If I wanted to do that I'd use PgVector, since I use Postgres for just about everything. There'd need to be a really good reason to go with a specialized DB.
The ANN index IVF implemented in pgvector has very poor performance, with only around 50% recall. Is it a good enough reason, or you don't care about results accuracy in favor of the comfort of using a multitool?
You can do everything with PostGres:
Full-text search, but there are better engines for it: Elastic, Meilisearch, etc. right?
You can also store JSON into Postgres, but you should better use MongoDB for NoSQL purposes, right?
The reason for this is: dedicated tools are always better, faster, and more feature-rich.
> You can also store JSON into Postgres, but you should better use MongoDB for NoSQL purposes, right?
It's a common folklore at this point that Postgres is sometimes a better document store than most NoSQL databases (including Mongo), see for example this which is also at the front page of HN today, https://news.ycombinator.com/item?id=35544499
> The reason for this is: dedicated tools are always better, faster, and more feature-rich.
Depends. Polyglot persistence has the benefit of letting you use the "best tool for the job" for each job but that benefit can fall apart if you have cross-cutting concerns. If you need to query across different storages you often end up compromising on several of the initial benefits (e.g. performance from passing data between storages or resource use and consistency from duplicating critical data).
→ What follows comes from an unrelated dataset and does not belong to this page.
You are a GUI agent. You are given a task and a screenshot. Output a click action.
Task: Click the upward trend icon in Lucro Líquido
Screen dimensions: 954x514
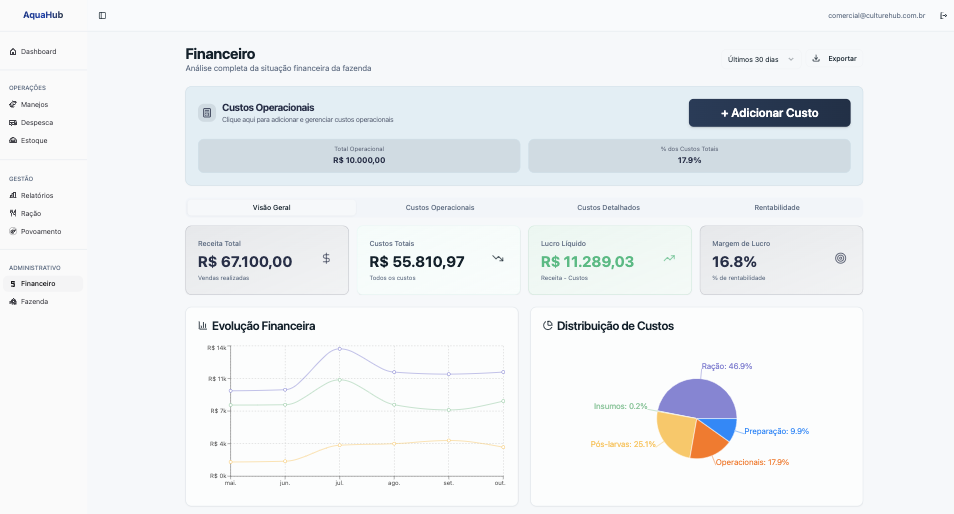point(669,258)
For example, you could store your graph data in Neo4J and your document data in MongoDB but good luck doing graph queries that need to access the document data. OR you could use something like Tiger or Arango that's a graph database that can also store data other than pure edges.
“Dedicated tools are always better, faster, and more feature-rich.”
Yes, most people are perfectly OK with just one car.
Specialists need special cars, but general public most of the time is ok with a family car.
PgVector might not be production ready, but it doesn't mean that for most of the situations Postgres's full-text, JSON, GIS, Graph-walking, Queues etc. isn't good enough with advantages of using just one database. There's a new category of problems when you let your data be in multiple places. On top of that, when you go full into Pg, with things like PostgREST, you can sometimes end up with a very minimalistic backend.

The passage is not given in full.